Bacteria are an important component of all ecosystems, playing key roles in microbial food webs and the biogeochemical cycles. Initially, knowledge about microorganisms originated from work on species that could be cultivated and characterized based on their morphology, cell structure, chemical composition, and metabolic activities. This has changed since progress in molecular methods has enabled the study of microorganisms in their natural environment without the need for cultivation [1,2]. Gene surveys and analyses of 16S rRNA genes from environmental samples allow detection and identification of in situ microbial diversity, and due to shotgun metagenomic sequencing, our knowledge on microbial diversity is continuously growing [3].

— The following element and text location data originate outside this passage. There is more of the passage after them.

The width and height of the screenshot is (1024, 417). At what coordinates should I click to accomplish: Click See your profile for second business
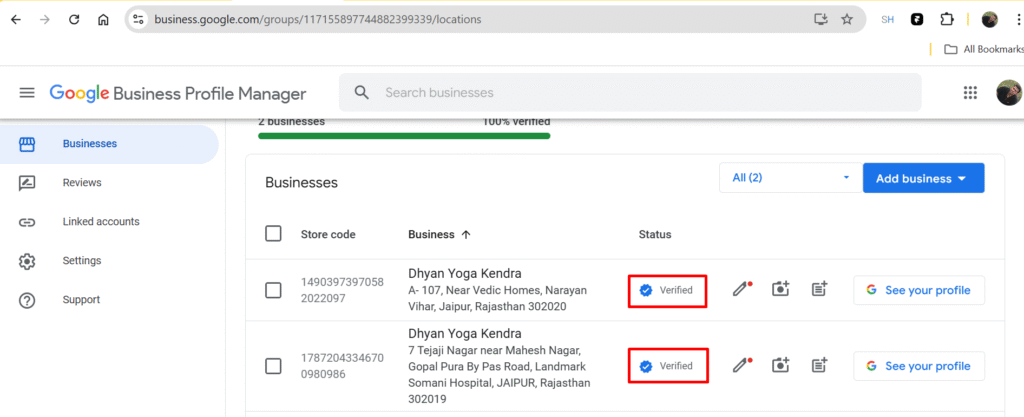918,366
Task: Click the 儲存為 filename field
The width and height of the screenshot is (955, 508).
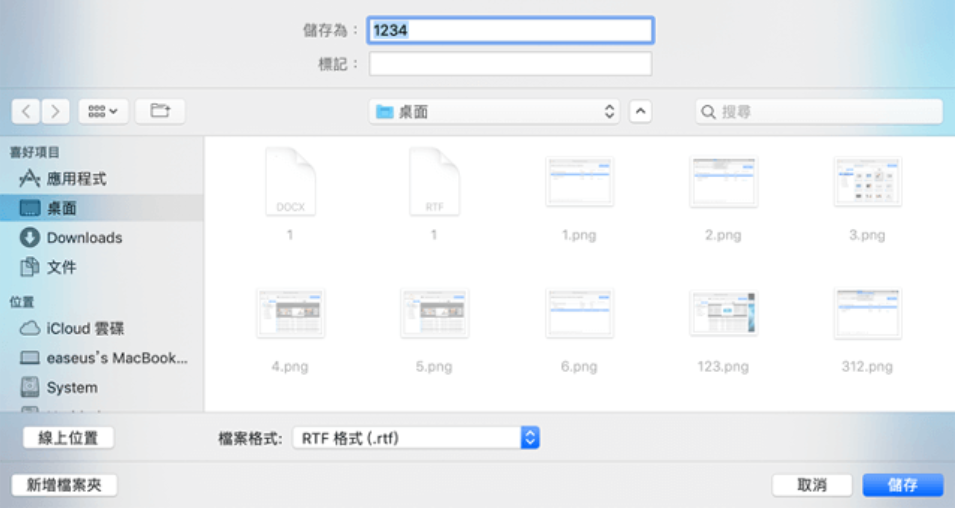Action: click(510, 31)
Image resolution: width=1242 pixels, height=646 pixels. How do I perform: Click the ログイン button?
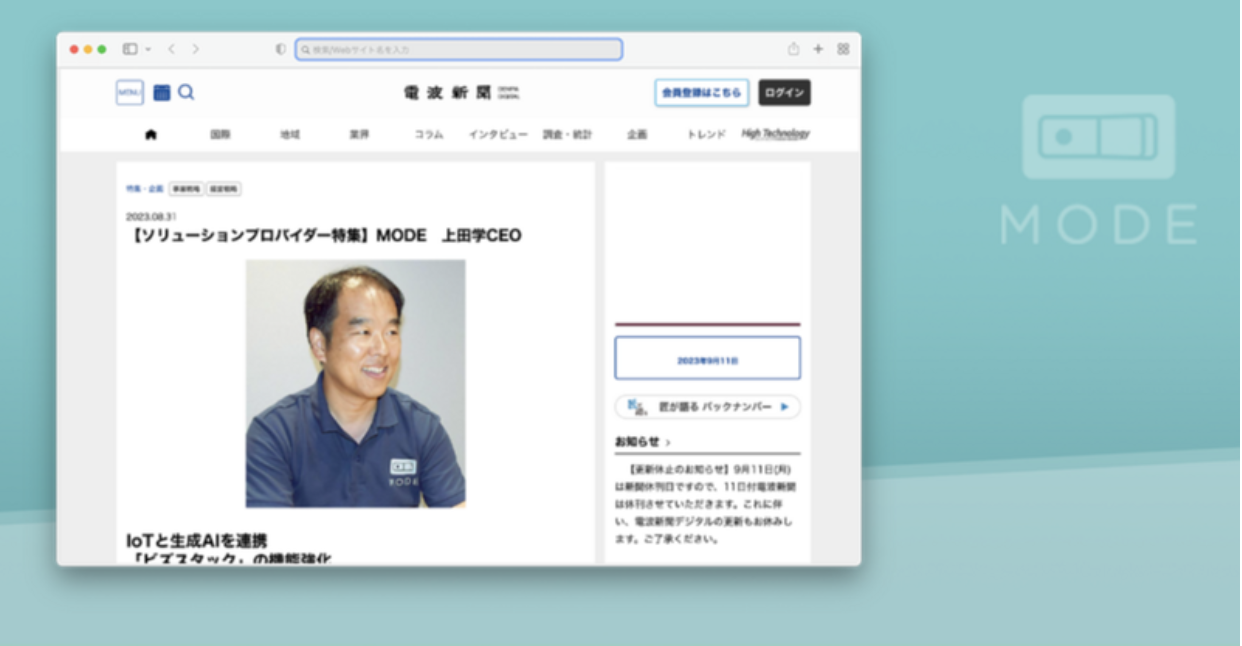click(x=784, y=93)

One of the bacterial phyla established through molecular phylogenetic methods is Gemmatimonadota. It was first identified based on five environmental 16S rRNA gene sequences from deep-sea sediments, soils, and enhanced biological phosphorus removal (EBPR) reactor sludge, and it was named the BD-group [4,5,6]. Separately, based on the three 16S rRNA gene sequences from coastal sediment, it was called a candidate division KS-B [7]. It took only two years until a strain T27 belonging to the BD/KS-B group was isolated from a wastewater treatment plant in Japan. This organism was characterized and named Gemmatimonas aurantiaca, and the BD/KS-B group became a new phylum, Gemmatimonadota (initially named Gemmatimonadetes [8]). Phylogenetically, Gemmatimonadota are related with Fibrobacterota [9] and Chlorobi (Bacteroidota) [2,10,11]. Additionally, whole-genome comparison of all available bacterial phyla in the Genome Taxonomy Database (GTDB), visualized by AnnoTree [12], relates them with several newly proposed phyla, such as ‘Candidatus Eisenbacteria’, ‘Candidatus Krumholzibacteriota’, and ‘Candidatus Edwardsbacteria’ [13,14]. At present, there are six cultured species in the phylum, two of which are capable of anoxygenic photosynthesis [15,16]. Apart from Gemmatimonadota, anoxygenic photosynthesis is present in six other bacterial phyla and is scattered throughout the tree of life (Figure 1).

Figure 1

Phylogenomic tree of all bacterial phyla present in the Genome Taxonomy Database (GTDB) (Release RS95) [13,14] visualized using AnnoTree (version 1.2) [12], showing the position of Gemmatimonadota (marked in red). Additionally, along Gemmatimonadota, six other phyla that contain members capable of anoxygenic photosynthesis are marked in different colors, and the type of reaction center is indicated with a circle or a star (left legend). The double asterisk (**) means there is no corresponding taxonomy in GTDB for the genome so higher taxonomy level is used. The tree was edited in Inkscape (version 1.0).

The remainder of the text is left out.